Now based on the title you might think that Andy Stanley is recommending you shirk work for family. That’s not the case. You still do your best. You still look to be as productive as possible. However, you make clear determination of what is acceptable and what is not. For Andy, even as a pastor of a church plant, that meant coming home at 4 PM every day because his wife, with two young children, needed him badly at that time. She had a full time job with the children and by the time 3:30 PM rolled around, she was about spent. She needed someone to spell her. So Andy made the hard choice, after talking and discussing with his wife, to be home at 4 PM every day. He wasn’t going to cheat his family any longer. But that didn’t mean he could leave off his responsibilities, either. It meant working better with others. For instance, he delegated some of his counseling to other members of the church staff. He made sure meetings didn’t him past the 4 PM time frame. That meant coordination and negotiation. You get the idea. He still had work that needed to be done, and he still had to figure out how to get it done without the “luxury” of throwing a bunch of extra hours at it.
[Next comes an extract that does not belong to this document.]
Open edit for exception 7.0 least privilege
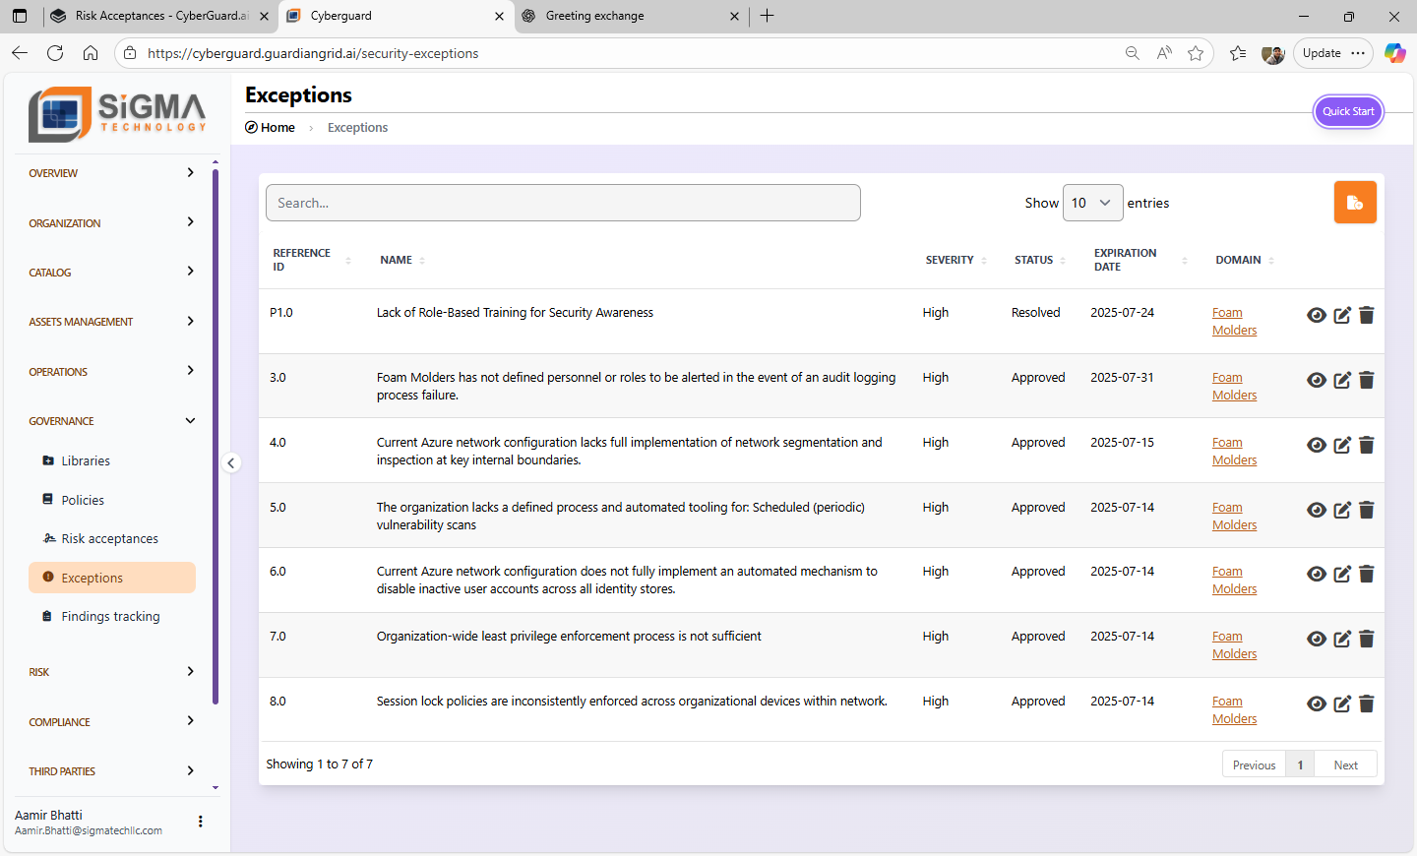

Even if you’re not a Christian, this is a good “work-life” or “life-work” balance book to read. It helps one put things in proper perspective. And it gives real, practical advice on how to approach making the appropriate changes to reallocate your time accordingly. Most folks can’t go in and blindly tell their bosses, “These are my hours and you’re going to like it!” After all, we have a relationship with our bosses, too. There’s a way to approach our work superiors. Andy’s example is out of the book of Daniel from the Bible, but it is logical, it shows proper commitment, and it is respectful to all involved. Anyone can apply these principles to see if work is amenable to allowing a change to occur. And there’s also practical advice if the answer is, “No.” That’s reality. Not everyone is going to say, “Yes,” or even, “Let’s give it a try.”